The U.S. federal government and cybersecurity experts have issued an urgent warning regarding a severe zero-day vulnerability in Microsoft SharePoint, which is currently being exploited by threat actors globally. The flaw, tracked as CVE-2025-53770, impacts self-hosted versions of the software, leaving organizations exposed without an immediate patch.
Active Exploitation and Security Risks
The Cybersecurity and Infrastructure Security Agency (CISA) sounded the alarm this weekend as reports confirmed that hackers are actively targeting vulnerable servers. The vulnerability affects legacy and current versions, reaching as far back as SharePoint Server 2016.
According to Eye Security, which first identified the bug, the exploit allows attackers to bypass authentication and steal private digital keys. Once these keys are compromised, unauthorized users can remotely deploy malware and access sensitive files. Because SharePoint integrates deeply with Outlook, Teams, and OneDrive, a breach in the server can facilitate broader network infiltration and large-scale data theft.
Urgent Mitigation Measures
Because the exploit involves the theft of digital keys used to impersonate legitimate requests, simply applying a future patch will not be enough. Security researchers emphasize that administrators must also rotate their digital keys to prevent persistent access by attackers.

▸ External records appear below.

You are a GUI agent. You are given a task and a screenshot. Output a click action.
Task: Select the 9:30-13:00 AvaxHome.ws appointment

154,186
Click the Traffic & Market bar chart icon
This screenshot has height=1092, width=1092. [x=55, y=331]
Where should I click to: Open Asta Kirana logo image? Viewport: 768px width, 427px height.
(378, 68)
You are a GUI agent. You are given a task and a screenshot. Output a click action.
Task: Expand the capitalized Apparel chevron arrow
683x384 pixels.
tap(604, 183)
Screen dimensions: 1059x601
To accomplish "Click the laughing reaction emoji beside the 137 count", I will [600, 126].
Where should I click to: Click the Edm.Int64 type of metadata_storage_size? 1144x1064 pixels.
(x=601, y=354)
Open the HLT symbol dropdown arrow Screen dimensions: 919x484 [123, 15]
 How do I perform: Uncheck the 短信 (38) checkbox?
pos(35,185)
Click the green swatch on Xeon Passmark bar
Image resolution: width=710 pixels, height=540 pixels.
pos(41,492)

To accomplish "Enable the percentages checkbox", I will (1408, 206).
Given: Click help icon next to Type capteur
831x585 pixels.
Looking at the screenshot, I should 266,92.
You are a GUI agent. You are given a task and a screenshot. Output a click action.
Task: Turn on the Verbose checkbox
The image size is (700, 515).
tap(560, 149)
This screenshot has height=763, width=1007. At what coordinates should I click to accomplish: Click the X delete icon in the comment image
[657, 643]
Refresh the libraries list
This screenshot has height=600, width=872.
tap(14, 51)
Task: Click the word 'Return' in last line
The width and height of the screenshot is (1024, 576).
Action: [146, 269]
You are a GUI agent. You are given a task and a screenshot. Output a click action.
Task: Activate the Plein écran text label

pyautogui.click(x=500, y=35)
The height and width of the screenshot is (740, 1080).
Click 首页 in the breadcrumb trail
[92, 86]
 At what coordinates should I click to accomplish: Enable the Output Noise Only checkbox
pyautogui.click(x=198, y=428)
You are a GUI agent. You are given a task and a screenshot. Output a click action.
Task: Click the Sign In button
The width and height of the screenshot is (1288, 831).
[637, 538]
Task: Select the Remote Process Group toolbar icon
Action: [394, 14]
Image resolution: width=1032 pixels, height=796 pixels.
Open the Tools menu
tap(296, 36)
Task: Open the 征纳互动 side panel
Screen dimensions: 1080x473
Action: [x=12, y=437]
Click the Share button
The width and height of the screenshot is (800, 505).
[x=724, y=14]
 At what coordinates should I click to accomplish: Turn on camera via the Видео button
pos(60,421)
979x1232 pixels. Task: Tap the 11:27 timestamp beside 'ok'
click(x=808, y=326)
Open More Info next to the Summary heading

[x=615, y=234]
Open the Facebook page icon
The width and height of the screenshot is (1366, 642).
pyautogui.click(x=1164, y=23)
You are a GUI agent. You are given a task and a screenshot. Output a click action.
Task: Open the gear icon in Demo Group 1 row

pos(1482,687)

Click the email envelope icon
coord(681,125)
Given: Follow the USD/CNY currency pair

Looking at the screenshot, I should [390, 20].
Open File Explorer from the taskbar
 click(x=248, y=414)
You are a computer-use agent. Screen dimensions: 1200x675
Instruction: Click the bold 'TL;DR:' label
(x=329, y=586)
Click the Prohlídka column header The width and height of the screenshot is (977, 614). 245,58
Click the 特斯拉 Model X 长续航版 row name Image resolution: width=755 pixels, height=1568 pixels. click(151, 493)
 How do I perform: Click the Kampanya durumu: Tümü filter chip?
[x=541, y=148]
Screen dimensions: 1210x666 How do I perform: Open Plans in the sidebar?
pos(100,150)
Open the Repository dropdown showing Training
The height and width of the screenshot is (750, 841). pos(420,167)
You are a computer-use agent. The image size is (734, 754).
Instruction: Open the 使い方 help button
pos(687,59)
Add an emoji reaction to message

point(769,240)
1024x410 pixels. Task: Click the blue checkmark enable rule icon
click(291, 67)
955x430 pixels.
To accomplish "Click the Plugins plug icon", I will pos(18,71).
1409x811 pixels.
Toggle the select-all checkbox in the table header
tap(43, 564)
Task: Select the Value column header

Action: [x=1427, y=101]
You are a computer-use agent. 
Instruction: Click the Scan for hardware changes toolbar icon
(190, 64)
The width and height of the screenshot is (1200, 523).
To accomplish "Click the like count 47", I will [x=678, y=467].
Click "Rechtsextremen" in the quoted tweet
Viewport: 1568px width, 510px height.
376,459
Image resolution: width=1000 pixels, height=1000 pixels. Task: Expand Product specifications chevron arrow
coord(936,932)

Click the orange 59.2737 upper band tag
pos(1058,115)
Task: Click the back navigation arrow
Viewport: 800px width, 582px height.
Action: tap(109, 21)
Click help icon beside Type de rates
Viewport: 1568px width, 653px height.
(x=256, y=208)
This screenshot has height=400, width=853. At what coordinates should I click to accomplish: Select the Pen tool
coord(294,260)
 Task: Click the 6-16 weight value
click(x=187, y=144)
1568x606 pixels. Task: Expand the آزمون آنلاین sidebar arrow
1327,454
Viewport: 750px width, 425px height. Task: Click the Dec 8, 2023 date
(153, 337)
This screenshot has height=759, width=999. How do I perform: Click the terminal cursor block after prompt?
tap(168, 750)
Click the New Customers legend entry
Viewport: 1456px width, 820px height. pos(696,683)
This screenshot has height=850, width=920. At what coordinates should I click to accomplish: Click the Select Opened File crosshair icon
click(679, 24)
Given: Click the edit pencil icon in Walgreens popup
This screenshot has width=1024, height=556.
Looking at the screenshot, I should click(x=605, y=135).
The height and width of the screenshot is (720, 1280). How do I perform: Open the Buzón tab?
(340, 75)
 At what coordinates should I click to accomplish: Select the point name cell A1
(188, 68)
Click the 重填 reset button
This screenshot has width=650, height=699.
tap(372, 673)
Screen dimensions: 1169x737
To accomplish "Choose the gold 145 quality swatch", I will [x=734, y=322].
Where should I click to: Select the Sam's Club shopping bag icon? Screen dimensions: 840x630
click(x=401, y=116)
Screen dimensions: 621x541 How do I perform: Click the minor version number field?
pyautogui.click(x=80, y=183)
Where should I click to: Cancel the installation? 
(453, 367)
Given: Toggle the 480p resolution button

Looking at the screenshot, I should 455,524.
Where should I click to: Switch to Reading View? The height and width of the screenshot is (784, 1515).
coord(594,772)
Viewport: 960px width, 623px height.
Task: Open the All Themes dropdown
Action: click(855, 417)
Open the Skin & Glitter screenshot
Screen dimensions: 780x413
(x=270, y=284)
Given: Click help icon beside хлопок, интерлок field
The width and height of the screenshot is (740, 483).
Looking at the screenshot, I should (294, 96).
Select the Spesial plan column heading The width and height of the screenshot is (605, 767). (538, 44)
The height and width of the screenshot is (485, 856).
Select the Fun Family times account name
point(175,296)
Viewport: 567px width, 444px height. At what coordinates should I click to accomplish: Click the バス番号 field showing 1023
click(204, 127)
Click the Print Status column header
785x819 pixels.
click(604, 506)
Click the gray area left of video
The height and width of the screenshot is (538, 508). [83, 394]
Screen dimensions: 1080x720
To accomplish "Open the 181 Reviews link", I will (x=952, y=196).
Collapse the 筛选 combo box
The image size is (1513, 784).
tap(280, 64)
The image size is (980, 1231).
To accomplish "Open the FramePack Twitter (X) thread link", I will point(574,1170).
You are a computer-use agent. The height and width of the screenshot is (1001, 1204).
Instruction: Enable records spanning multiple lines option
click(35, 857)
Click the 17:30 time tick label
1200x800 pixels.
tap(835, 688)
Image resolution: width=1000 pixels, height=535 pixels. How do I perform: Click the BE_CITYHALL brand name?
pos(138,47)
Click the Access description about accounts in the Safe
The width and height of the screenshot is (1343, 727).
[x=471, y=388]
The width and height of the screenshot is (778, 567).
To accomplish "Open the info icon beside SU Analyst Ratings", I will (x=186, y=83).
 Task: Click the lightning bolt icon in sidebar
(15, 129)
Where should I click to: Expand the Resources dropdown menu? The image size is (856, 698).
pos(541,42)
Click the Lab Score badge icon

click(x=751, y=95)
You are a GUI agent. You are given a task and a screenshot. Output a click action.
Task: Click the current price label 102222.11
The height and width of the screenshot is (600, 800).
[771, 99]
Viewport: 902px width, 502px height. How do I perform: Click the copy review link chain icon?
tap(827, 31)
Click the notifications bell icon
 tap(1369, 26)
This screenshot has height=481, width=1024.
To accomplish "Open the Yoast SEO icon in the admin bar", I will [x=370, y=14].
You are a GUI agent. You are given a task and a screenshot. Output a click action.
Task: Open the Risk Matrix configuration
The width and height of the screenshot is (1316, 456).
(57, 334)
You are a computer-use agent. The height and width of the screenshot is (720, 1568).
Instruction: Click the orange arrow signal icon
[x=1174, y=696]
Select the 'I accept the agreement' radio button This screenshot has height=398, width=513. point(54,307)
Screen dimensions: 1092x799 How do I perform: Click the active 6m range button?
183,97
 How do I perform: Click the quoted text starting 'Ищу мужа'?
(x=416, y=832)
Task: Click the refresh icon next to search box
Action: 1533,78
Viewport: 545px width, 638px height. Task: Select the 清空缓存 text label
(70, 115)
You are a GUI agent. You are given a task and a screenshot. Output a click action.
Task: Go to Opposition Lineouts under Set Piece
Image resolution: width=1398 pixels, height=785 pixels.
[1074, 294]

In the absence of a comprehensive patch from Microsoft, CISA and industry experts are advising organizations to take drastic measures. Michael Sikorski, head of Unit 42 at Palo Alto Networks, warned that any on-premise SharePoint server exposed to the internet should be treated as compromised. Organizations are strongly encouraged to disconnect affected systems from the web immediately.
A Pattern of Targeting Microsoft Infrastructure
While the identity of the attackers remains unknown, this incident follows a troubling history of high-profile cyberattacks targeting Microsoft ecosystems. Previous major incidents include the 2021 Hafnium attack on Exchange servers—which impacted over 60,000 entities—and a 2023 breach of cloud systems that allowed state-sponsored actors to steal sensitive email signing keys.
As reported by The Washington Post, the current wave of attacks has already impacted U.S. federal agencies, energy companies, and various academic institutions. With thousands of small to medium-sized businesses potentially affected, the full scale of the intrusion is still being assessed.